Persoalan muncul pada Pemilu 2014. Timsel selalu menyiapkan 30 persen keterwakilan perempuan dalam daftar calon penyelenggara pemilu. Akan tetapi, DPR hanya memilih satu perempuan untuk KPU dan Bawaslu.
Pada Pemilu 2014 hanya Ida Budhiati di KPU, sementara di Bawaslu hanya Endang Wihdatiningtyas. Pemilihan umum berikutnya, Pemilu 2019, terulang hal yang sama. Hanya terpilih Evi Novida Ginting untuk KPU, dan Dewi Pettalolo untuk Bawaslu.
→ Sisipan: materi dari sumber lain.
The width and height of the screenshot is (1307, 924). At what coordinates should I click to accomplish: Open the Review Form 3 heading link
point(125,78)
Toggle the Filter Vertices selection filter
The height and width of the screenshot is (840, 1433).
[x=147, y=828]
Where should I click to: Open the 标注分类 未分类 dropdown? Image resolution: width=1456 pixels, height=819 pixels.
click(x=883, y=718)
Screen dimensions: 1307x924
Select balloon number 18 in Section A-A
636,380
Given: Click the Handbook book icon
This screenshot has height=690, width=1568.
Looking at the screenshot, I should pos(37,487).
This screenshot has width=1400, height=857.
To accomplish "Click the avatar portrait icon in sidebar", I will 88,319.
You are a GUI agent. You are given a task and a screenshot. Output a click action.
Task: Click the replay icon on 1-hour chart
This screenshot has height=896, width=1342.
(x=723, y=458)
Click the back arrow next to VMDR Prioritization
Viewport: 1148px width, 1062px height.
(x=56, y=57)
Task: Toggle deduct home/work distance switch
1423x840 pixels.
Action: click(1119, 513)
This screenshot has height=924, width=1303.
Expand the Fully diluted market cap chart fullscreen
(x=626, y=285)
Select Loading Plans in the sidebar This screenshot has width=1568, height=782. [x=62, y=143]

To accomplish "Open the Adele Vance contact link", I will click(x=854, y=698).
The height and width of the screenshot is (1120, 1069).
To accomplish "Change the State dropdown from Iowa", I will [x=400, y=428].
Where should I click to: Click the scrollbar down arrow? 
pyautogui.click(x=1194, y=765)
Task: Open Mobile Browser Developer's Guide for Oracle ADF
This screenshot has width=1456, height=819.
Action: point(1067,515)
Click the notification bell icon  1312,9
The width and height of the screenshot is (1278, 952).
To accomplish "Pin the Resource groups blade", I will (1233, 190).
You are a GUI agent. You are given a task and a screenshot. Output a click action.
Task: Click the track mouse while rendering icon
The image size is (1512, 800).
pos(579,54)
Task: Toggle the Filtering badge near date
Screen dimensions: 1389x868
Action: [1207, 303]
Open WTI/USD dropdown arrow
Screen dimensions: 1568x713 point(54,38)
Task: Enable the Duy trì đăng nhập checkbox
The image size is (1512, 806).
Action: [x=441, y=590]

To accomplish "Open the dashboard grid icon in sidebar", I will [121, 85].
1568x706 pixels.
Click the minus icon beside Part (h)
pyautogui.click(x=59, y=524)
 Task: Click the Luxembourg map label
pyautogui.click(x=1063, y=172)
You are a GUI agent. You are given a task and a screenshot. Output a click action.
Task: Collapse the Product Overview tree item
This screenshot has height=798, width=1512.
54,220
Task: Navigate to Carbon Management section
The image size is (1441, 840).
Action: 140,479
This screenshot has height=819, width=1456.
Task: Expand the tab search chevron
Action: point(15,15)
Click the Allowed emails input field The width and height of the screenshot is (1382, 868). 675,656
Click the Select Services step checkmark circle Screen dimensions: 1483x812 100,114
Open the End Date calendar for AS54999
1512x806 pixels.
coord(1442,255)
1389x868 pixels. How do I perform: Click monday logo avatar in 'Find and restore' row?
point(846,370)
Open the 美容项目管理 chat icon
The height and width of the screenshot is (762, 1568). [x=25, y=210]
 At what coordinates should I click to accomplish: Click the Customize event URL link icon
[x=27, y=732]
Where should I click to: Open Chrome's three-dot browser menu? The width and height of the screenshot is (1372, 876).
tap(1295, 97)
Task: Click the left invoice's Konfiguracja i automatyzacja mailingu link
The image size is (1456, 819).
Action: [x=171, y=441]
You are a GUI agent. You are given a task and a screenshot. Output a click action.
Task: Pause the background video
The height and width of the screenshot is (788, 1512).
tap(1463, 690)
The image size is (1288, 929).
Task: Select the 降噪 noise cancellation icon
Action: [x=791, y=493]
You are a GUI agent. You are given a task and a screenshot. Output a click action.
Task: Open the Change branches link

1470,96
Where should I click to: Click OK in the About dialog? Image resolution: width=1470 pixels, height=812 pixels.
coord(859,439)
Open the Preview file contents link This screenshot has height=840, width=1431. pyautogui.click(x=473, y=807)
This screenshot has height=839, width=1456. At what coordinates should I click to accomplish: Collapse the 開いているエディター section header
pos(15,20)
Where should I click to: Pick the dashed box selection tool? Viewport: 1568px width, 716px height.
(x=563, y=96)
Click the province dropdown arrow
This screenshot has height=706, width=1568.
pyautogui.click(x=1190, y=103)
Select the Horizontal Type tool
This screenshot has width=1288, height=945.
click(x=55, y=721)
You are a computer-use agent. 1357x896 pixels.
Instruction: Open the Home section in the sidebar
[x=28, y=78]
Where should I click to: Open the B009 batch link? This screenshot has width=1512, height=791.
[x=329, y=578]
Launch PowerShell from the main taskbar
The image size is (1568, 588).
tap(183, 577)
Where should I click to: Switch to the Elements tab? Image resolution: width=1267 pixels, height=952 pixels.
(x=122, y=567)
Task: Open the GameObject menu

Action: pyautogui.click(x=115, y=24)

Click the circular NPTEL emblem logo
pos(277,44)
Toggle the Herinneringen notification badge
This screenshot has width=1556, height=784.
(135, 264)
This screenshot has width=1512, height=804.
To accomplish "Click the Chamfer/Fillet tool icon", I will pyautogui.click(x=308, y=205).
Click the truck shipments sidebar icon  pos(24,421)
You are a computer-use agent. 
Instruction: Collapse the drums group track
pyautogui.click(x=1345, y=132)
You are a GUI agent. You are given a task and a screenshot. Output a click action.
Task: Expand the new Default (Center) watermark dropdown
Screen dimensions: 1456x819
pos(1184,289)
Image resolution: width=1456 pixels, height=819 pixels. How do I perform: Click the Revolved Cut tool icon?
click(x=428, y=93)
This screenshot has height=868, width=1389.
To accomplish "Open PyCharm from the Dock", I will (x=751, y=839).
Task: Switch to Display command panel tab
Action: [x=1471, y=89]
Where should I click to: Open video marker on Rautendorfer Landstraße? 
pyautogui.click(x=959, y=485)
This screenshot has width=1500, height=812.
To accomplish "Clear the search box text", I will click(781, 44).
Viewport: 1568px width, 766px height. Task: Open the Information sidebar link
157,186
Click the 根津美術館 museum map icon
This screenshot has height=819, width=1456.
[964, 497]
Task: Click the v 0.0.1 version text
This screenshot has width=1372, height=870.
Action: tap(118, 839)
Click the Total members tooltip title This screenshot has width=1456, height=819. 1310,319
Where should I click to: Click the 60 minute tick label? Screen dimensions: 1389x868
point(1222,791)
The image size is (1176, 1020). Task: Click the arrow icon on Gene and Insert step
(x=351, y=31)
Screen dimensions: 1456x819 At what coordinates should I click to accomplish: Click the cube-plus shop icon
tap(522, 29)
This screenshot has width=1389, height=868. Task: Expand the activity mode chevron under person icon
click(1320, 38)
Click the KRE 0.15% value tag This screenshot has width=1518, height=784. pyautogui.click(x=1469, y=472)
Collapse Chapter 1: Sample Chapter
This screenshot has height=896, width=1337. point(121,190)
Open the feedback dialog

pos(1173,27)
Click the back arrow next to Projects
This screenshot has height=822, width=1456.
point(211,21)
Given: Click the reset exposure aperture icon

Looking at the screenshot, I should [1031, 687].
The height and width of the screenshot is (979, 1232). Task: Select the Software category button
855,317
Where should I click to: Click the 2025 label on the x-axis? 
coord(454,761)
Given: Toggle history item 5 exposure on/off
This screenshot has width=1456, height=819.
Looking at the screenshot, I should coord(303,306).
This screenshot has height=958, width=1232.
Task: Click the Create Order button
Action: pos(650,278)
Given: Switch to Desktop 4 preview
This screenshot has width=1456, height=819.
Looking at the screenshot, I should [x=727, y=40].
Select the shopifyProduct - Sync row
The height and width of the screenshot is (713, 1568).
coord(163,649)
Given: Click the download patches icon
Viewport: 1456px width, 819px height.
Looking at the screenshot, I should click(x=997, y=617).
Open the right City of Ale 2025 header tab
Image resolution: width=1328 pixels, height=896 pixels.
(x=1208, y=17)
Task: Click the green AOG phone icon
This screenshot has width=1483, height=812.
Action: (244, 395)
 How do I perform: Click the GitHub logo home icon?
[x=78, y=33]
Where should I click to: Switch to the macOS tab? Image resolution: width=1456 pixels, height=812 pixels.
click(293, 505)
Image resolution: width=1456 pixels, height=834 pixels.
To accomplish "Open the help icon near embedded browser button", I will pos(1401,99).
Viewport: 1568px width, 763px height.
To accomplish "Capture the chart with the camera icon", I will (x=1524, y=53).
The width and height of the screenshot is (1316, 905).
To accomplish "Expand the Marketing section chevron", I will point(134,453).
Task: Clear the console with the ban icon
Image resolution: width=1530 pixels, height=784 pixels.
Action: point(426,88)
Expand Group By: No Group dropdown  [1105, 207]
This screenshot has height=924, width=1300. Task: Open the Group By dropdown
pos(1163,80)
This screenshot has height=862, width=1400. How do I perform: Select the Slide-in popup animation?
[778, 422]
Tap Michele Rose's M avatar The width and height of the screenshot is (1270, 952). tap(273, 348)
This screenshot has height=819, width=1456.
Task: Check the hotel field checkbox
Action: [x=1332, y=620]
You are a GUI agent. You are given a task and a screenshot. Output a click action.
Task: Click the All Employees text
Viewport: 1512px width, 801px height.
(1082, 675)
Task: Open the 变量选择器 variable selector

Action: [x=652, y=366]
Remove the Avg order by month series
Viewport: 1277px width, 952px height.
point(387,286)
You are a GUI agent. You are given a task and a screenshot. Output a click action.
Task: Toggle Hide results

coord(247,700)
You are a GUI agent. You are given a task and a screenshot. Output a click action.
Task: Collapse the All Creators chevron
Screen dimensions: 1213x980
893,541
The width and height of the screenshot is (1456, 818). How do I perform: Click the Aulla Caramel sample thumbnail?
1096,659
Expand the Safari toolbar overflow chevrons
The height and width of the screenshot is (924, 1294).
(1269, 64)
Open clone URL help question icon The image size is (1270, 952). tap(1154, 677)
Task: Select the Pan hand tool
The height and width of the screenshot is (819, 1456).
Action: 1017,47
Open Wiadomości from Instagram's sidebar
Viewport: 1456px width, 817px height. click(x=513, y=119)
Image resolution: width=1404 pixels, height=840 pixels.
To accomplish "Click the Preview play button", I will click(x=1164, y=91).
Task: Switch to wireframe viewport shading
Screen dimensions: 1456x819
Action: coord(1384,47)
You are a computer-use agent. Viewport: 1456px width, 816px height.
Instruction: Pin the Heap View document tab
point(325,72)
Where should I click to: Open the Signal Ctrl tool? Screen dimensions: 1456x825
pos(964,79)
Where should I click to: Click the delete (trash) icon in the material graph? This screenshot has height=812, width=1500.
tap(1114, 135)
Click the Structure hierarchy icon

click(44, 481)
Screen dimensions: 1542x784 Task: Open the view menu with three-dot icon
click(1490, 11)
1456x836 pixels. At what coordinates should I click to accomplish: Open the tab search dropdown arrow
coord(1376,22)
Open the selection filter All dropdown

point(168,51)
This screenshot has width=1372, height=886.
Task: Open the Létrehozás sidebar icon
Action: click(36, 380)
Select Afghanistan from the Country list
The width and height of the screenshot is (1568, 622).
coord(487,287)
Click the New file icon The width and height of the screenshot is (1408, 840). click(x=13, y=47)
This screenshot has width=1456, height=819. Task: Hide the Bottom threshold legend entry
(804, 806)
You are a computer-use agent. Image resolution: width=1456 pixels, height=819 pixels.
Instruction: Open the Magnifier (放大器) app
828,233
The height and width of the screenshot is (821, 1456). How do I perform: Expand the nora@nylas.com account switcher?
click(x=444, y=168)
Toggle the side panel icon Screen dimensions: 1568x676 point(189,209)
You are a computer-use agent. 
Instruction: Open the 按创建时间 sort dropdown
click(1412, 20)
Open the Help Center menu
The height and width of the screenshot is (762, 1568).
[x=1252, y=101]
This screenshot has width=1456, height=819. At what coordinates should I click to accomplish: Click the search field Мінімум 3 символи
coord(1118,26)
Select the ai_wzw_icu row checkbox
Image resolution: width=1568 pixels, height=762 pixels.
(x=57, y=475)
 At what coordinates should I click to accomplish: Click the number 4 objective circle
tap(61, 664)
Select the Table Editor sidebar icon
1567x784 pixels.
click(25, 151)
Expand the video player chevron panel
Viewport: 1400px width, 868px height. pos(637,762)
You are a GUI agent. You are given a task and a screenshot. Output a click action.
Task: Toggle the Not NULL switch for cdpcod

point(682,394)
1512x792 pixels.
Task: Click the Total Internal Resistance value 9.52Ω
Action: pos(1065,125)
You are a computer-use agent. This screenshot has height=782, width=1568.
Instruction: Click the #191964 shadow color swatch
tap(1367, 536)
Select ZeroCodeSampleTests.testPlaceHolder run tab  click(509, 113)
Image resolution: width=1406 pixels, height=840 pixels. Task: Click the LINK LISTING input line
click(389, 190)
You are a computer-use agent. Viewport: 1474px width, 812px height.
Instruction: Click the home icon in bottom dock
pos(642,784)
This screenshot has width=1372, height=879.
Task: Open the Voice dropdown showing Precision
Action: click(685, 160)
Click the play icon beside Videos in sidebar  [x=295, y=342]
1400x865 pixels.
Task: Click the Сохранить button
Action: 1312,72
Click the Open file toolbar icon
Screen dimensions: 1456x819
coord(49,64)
Agar hal itu tidak terulang kembali Titi Anggraini mengusulkan mekanisme pemilihan anggota KPU dan Bawaslu RI dengan sistem paket yang di dalamnya memuat paling sedikit 30 persen keterwakilan perempuan.
Dalam hal ini, setiap anggota memilih tujuh nama untuk KPU dan lima nama untuk Bawaslu yang di dalamnya terdapat paling sedikit 30 persen keterwakilan perempuan.
Dengan demikian, ada tiga perempuan dari tujuh nama yang dipilih sebagai calon anggota KPU. Begitu pula calon anggota Bawaslu terdapat dua perempuan dari lima nama yang dipilih sebagai calon anggota Bawaslu.
Usulan ini merupakan salah satu cara agar DPR mampu menunjukkan komitmennya pada pemilu inklusif melalui kehadiran keterwakilan perempuan secara memadai dan layak.